Random Number Generator
Background
Random Number generators are commonly used in computers for applications such as:
- Games- for choosing an opponent's next move or a next card to draw.
- Machine Learning - for choosing initial 'guess' values for regression analysis.
- Testing - random stimulus can be used for regression testing of IP or software.
- This can be useful for preventing a designer from testing only "safe" sequences, such as only common or expected use cases.
- However, over-reliance on random stimulus can also be a sign of a poor test strategy and is a sign that the tester doesn't understand the design or its weaknesses.
Common Generation Methods
Common methods of generating random numbers are:
- Counters, such as taking the lowest bits of a constantly changing signal like a timer. SSH uses this to generate keys by counting time between keypresses.
- Generator functions, such as Y = (A*Y' + B) mod C.
- This is good for deterministic but "apparently random" sequences.
- Y' is the previous value of Y.
- This typically works best if A, B and C are large prime numbers.
In this project I use Route Ring Oscillators. A Route ring Oscillator is essentially an odd number of NOT gates chained together.
This is a structure commonly used for chip parametrics and scribe structures and allows process engineers to measure how fast transistors are actually transitioning and how voltage, temperature, process variations and assembly factors affect those transitions.
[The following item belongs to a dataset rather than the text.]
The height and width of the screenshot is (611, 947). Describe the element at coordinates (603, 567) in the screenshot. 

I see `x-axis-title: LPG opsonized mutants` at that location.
Since there are variations in the toggle times between individual logic cells and the ways they are routed, each route ring oscillator will toggle at a different rate. So a set of 32 route-ring oscillators could be used to generate one 32-bit random value. As long as the chain of logic does not produce a path considerably longer than the clock cycle time, there is no reason we shouldn't have a new random value on every clock cycle.
Source Code
PYNQ Random Number Generator github
Experience
I was able to proof-of-concept this - the barriers I faced were:
- Since the design couldn't close timing, I had to apply ALLOW_COMBINATIONAL_PATHS property to my RROs.
- Since I was staging NOT gates together, I had to apply DONT_TOUCH to make sure the tool didn't optimize away an even number of NOT gates from each RRO.
- Since I was using generate statements, I had to figure out how the actual instances were 'unrolled'.
I was able to get a basic random number generation working:
root@pynq:/home/xilinx# python3
Python 3.6.5 (default, Apr 1 2018, 05:46:30)
[GCC 7.3.0] on linux
Type "help", "copyright", "credits" or "license" for more information.
>>> from pynq import Overlay
>>> ol = Overlay("PYNQRandomNumberGenerator.bit")
>>> hex(ol.RNGModuleTop_0.read(4))
'0xffffffff'
# Turn on enable
>>> ol.RNGModuleTop_0.write(0,1)
>>> hex(ol.RNGModuleTop_0.read(4))
'0xf8f30c01'
>>> hex(ol.RNGModuleTop_0.read(4))
'0xf0cf3ad'
Further Study
I do notice some 'clumping' - f's and 0's, so my next steps would be to review the schematic and make sure I am properly DONT_TOUCHing the cells so
they don't get optimized away and then tweaking the chain length (maybe make it 7 or 9 inverters). Making the individual RRO elements longer would increase
stability and bit-to-bit variation but would reduce the transition frequency. Making the chain shorter would increase the risk of the inverters entering a race condition.
As a further analysis step, there are plenty of random number analysis techniques that could be applied given time. Most of them involve:
- Determining if the numbers form a uniform distribution? Did I get the same number of 1's, 2's, 259's, 300's?
- Determining if there is any pattern to the individual bits? I.E. Do bits in any position often stay 1 or 0 for more than 1 cycle in a row?
- If they do not toggle at all, the route ring oscillator may be too slow or a race condition may be present.
- If they always toggle, your sampling rate may be an even multiple of your toggle rate.